Thursday, May 15, 2008

No, you really can't go back

We were back in Michigan for my parents 40th anniversary last weekend to celebrate with my family. And even when we travel, training is still a priority. We were on strict orders to get a three hour ride on Saturday morning (50-60 miles). I mapped out a route from my brother's home in Fenton to one of my childhood homes in Howell. It was a beautiful morning and the ride was perfect. I couldn't wait to get there. Jen had never seen any of this so it felt like I was taking her on a Jonathan history tour. I kept thinking about how great that neighborhood was back in the late seventies and eighties even with all its suburbanny subdivision cliches and trappings. In its time that subdivision was one of the cool, premiere subdivisions in Howell (what my rag tag Catholic sized family was doing amongst lawyers and doctors and the like I don't know - like the Clampetts moving into the town of Beverly. Hills that is...).
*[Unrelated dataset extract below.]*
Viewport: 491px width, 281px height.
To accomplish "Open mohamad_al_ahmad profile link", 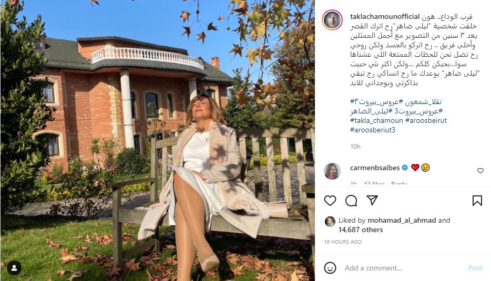I will tap(402, 220).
With the way I'm setting this table you can see where this is going.

We finally turned the corner and it was like I made the leap into bizarro world. What the????? Not to judge but it was like when you haven't seen somebody for a really long, long time and you see them, do a triple take and all you can muster is "you really let yourself go, didn't you." I stopped pedaling and let my bike glide to a stop and I almost forgot to unclip to keep myself from falling over right then and there. Wind out of sails, air out of balloon and all that. What...happened? Gone were the tightly trimmed lawns and shrubbery and our next door neighbor's prize winning English garden. Gone were kids riding bikes around the culdesac. And I'm pretty sure, gone are the summer holiday subdivision picnics. But was it really gone? Had I made it all up in my head. Is this the way it actually was and my memories were merely CGI special effects hiding the green screen reality that was now all around me? Turns out - nope. Later that day my Dad confirmed it. Disappointed was the tone in his voice wondering what had happened to all the hours he put into his yard and fine ranch home of my childhood. Pretty much everyone moved on. People moved in who didn't care so much and everything become overgrown, weathered and dated.

Well it was a good ride regardless. I know I should say something here about memories or never looking back or something thought poking but I guess in the end its just a back drop to my story about going for a bike ride. The end.